- [What the exercise asks]
From start to end of the material below, restate each line exactly.

========

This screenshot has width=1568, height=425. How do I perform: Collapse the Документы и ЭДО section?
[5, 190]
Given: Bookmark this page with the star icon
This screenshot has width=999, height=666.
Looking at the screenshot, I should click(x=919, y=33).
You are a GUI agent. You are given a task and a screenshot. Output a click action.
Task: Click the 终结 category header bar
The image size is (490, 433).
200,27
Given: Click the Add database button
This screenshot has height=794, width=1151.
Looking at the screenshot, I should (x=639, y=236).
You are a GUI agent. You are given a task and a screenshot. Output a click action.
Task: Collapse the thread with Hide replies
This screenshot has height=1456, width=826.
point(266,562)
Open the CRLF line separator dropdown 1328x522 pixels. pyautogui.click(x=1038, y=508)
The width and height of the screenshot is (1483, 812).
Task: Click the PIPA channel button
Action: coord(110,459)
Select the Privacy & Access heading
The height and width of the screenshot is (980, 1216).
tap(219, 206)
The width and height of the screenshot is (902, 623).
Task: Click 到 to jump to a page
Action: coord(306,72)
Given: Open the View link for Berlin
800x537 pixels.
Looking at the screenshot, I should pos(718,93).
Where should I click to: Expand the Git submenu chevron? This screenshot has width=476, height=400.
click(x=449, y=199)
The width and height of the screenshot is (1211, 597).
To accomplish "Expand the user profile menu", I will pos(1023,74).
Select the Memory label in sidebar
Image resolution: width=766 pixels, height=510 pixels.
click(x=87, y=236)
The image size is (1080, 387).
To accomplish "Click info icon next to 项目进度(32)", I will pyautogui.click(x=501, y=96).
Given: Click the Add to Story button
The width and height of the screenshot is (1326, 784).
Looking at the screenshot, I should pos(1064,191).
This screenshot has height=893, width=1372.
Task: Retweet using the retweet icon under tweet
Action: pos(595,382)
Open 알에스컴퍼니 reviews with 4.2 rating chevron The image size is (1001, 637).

========

- [Exercise answer]
This screenshot has width=1568, height=425. How do I perform: Collapse the Документы и ЭДО section?
[5, 190]
Given: Bookmark this page with the star icon
This screenshot has width=999, height=666.
Looking at the screenshot, I should click(x=919, y=33).
You are a GUI agent. You are given a task and a screenshot. Output a click action.
Task: Click the 终结 category header bar
The image size is (490, 433).
200,27
Given: Click the Add database button
This screenshot has height=794, width=1151.
Looking at the screenshot, I should (x=639, y=236).
You are a GUI agent. You are given a task and a screenshot. Output a click action.
Task: Collapse the thread with Hide replies
This screenshot has height=1456, width=826.
point(266,562)
Open the CRLF line separator dropdown 1328x522 pixels. pyautogui.click(x=1038, y=508)
The width and height of the screenshot is (1483, 812).
Task: Click the PIPA channel button
Action: coord(110,459)
Select the Privacy & Access heading
The height and width of the screenshot is (980, 1216).
tap(219, 206)
The width and height of the screenshot is (902, 623).
Task: Click 到 to jump to a page
Action: coord(306,72)
Given: Open the View link for Berlin
800x537 pixels.
Looking at the screenshot, I should pos(718,93).
Where should I click to: Expand the Git submenu chevron? This screenshot has width=476, height=400.
click(x=449, y=199)
The width and height of the screenshot is (1211, 597).
To accomplish "Expand the user profile menu", I will pos(1023,74).
Select the Memory label in sidebar
Image resolution: width=766 pixels, height=510 pixels.
click(x=87, y=236)
The image size is (1080, 387).
To accomplish "Click info icon next to 项目进度(32)", I will pyautogui.click(x=501, y=96).
Given: Click the Add to Story button
The width and height of the screenshot is (1326, 784).
Looking at the screenshot, I should pos(1064,191).
This screenshot has height=893, width=1372.
Task: Retweet using the retweet icon under tweet
Action: pos(595,382)
Open 알에스컴퍼니 reviews with 4.2 rating chevron The image size is (1001, 637).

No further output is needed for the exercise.